Terms concerning the TruQuant Protocol

Terms used in IROA

Accurate Compound ID. The IROA Internal Standard (an identical amount of labeled 95% U-13C only metabolites as in the LTRS) is spiked into experimental samples and is used as a yardstick in which to quantify all biochemicals in the sample relative to their counterparts in the LTRS.  The dictionary is used identify the same compounds in experimental samples. 

Creation of a RT Dictionary.  The IROA Long-Term Reference Standard (a 1:1 paired mixture of labeled U-5% and – 95% U-13C metabolites) is analyzed every 10 samples to build a dictionary of RT, m/z, and physical characteristics together with the ClusterFinder software.

Dual MSTUS algorithm.  An algorithm that requires a biochemically complex internal standard and which then normalized the analytical sample to have the same MSTUS as the MSTUS of the internal standard.   If a historically-derived set of values is used, this algorithm can normalize all samples to the to be more comparable despite significant source differences. 

Identification of Unknown Fragments. Fragments have the IROA ratio pattern derived from their parent peaks and can be identified using the “peak correlation” ClusterFinder module.

Isotopologs.  Isotopomers which differ in the number of isotopes in each molecules. Within each Isotopolog there are many positional isotopomers.

Isotopomer Ladder.  Each molecular formula has a collection of possible isotopologs that extend from the C12 monoisotopomeric peak to the C13 monoisotopomeric peak.  

No sample material wasted.  The TruQuant Workflow  calibration experiment optimizes the quantity of experimental sample to use for a successful outcome.

Platform agnostic.  The TruQuant Protocol can be used across different chromatographic systems and results can be equated using the dictionary because of comparability of the IROA-LTRS and IROA-IS, by querying the same mass and secondary physical characteristics across systems.

Removal of false data. Unique IROA patterns discriminate peaks of biological origin from artifactual peaks.

Reproducible.  Sample normalization to a universal standard for complete comparability across days and laboratories.

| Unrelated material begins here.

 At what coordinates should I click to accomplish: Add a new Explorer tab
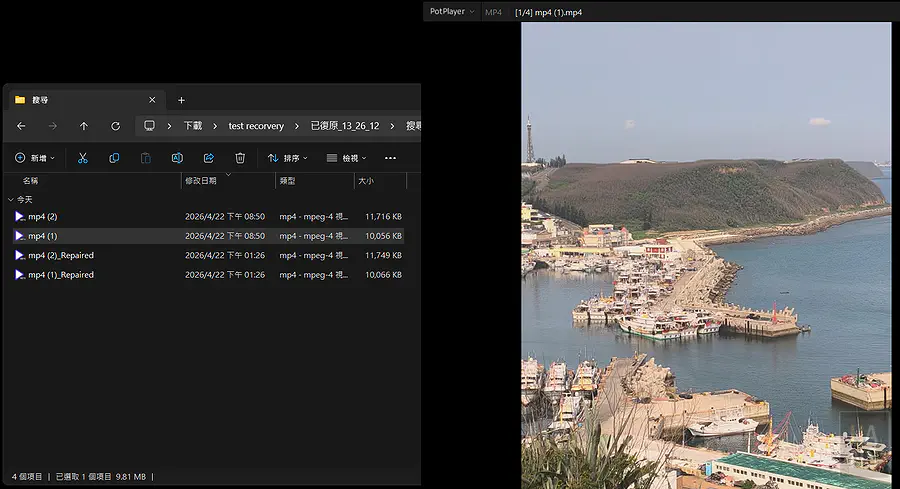coord(181,100)
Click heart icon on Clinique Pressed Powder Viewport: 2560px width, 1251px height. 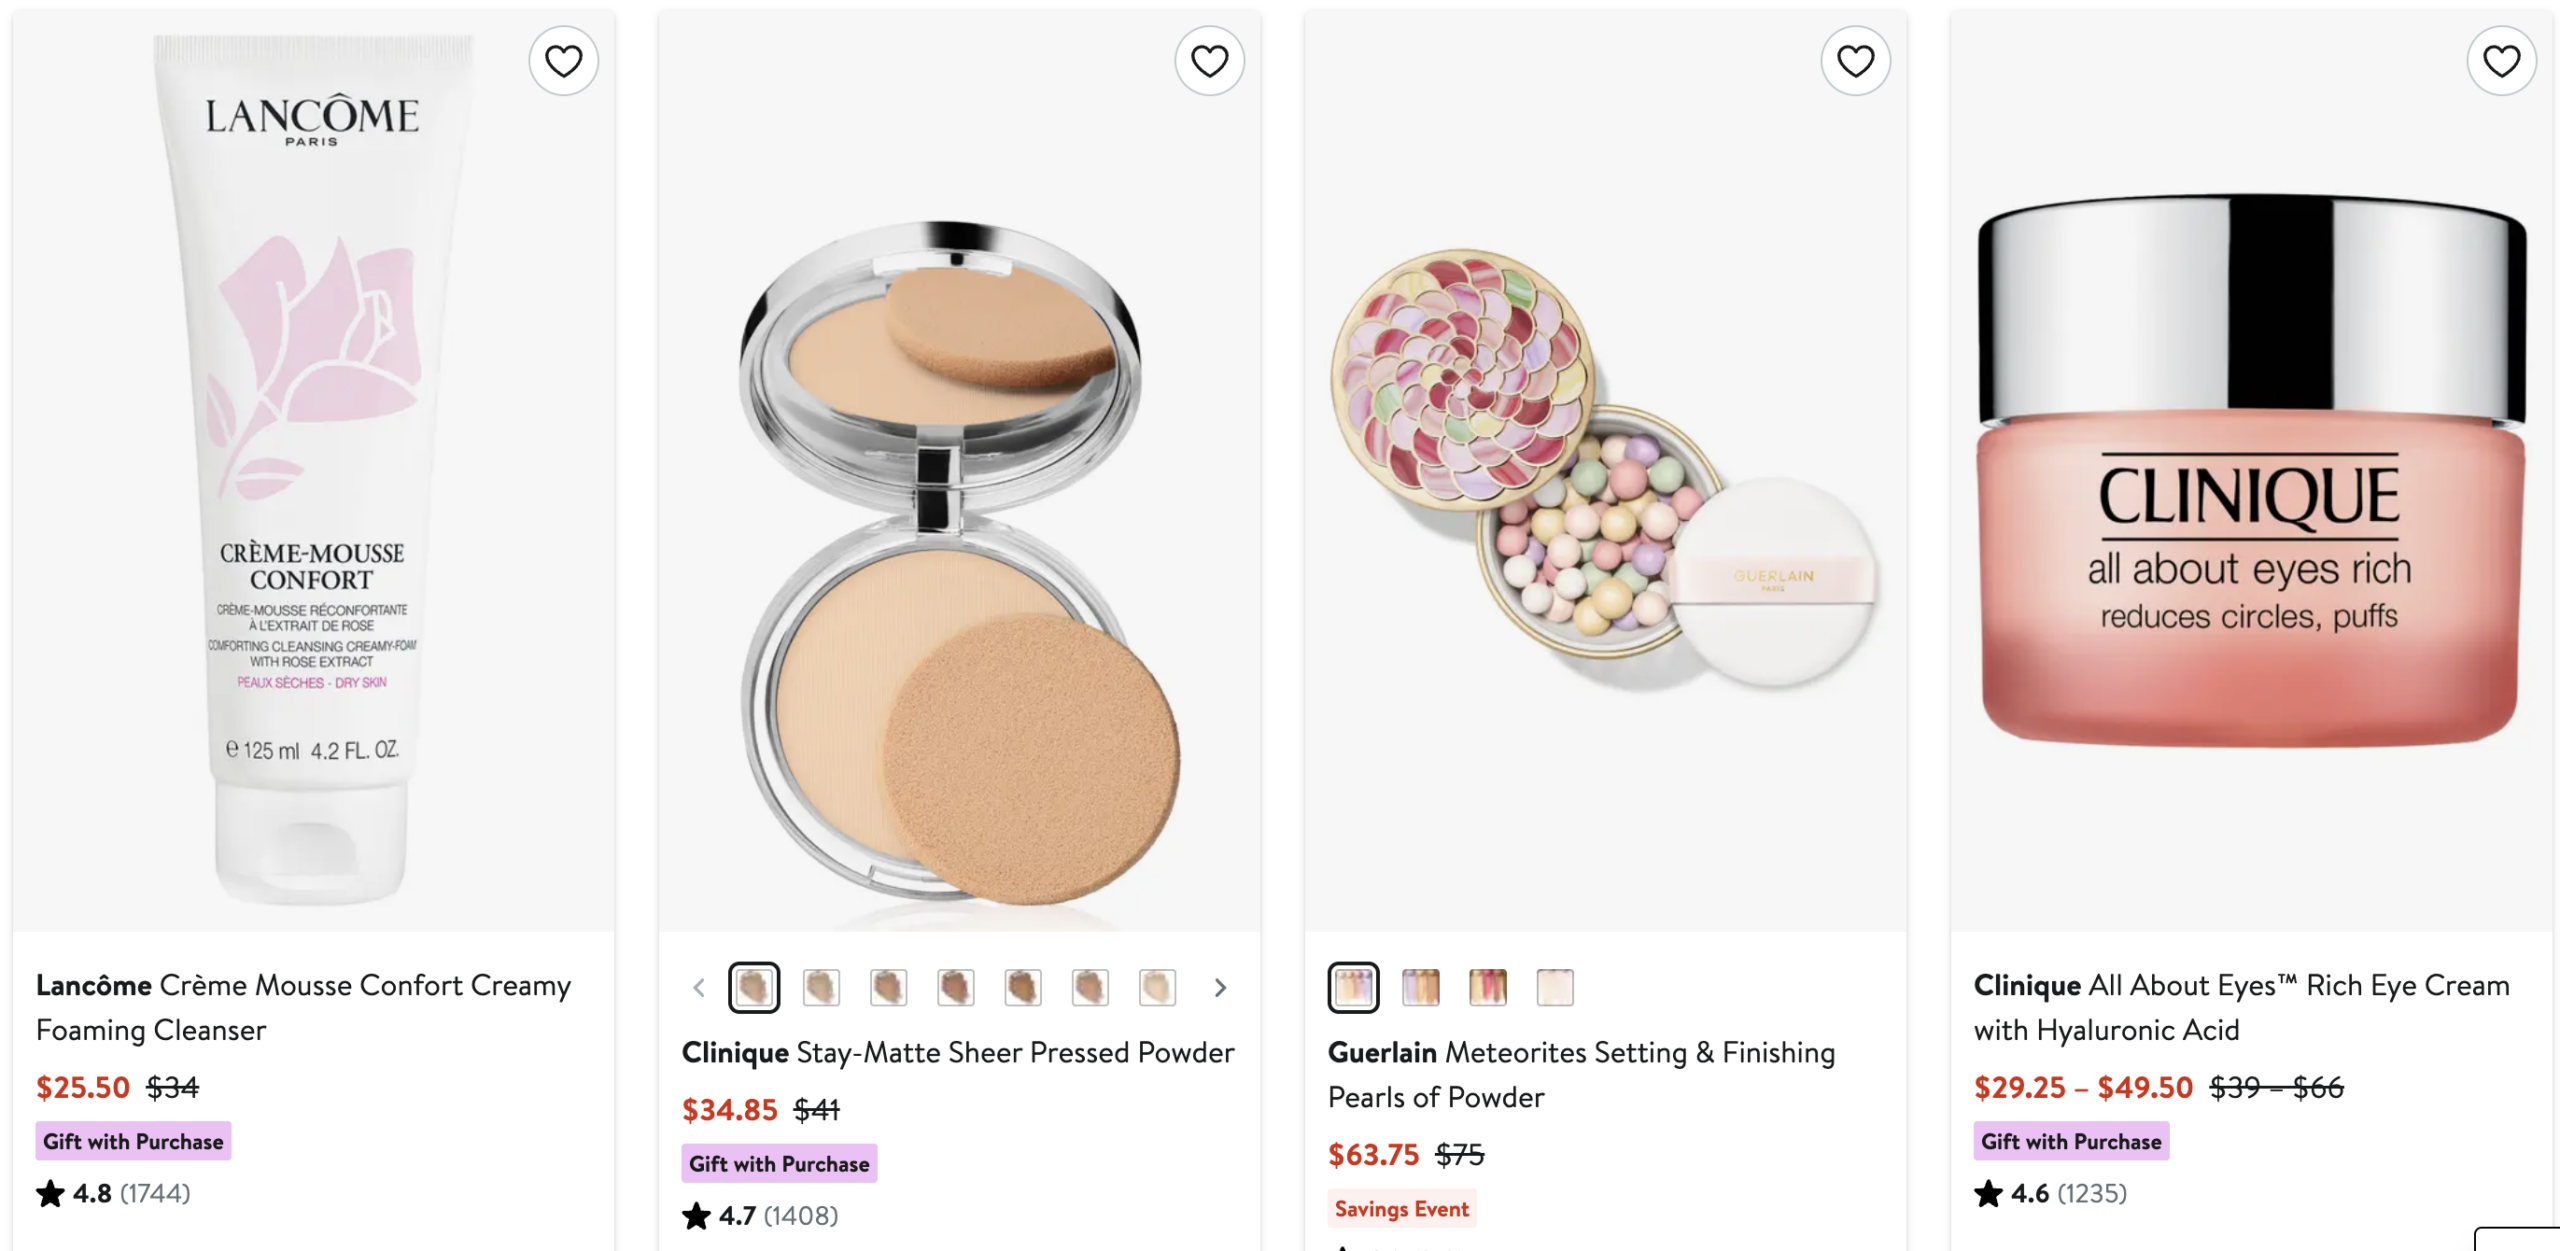1209,61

Sample Normalization. The total area under the curve (AUC) for all natural abundance experimental suppression-corrected peaks is normalized to the total AUC of their corresponding IROA-IS peaks. is a “Dual MSTUS[1]” algorithm that allows for normalization of samples not only within a single day’s run, but since the IROA-IS is equivalent every day; all normalizations are to a true Standard, i.e. that is the same every day.  Normalization overcomes sample-to-sample variation.  [1] MSTUS described in “Normalization strategies for metabonomic analysis of urine samples” Warrack et. al

Semi-targeted.  ClusterFinder Software searches for the highly characterized 1000+ known IROA LTRS peaks and also will search for unlabeled compound peaks using user generated natural abundance libraries 

Software solution.  Clusterfinder builds libraries, IDs/quantitates compounds, corrects for ion-suppression and normalizes data.  ClusterFinder outputs three values: 1) the raw (suppressed) values observed; 2) a suppression-corrected value; and 3) a normalized (suppression-corrected and normalized) value. 

Suppression Correction for significantly better quantitation.  Because the ratio of the C-12 envelope to the C-13 envelope for each molecule is unaffected by almost all sources induced inefficiencies (suppression, sensu latu) it can be used to correct for all source ionizations losses.  This ability should correct for any situation where the C12/C13 ratio after the loss remains effectively the same, i.e. there are no significant isotopic effects involved.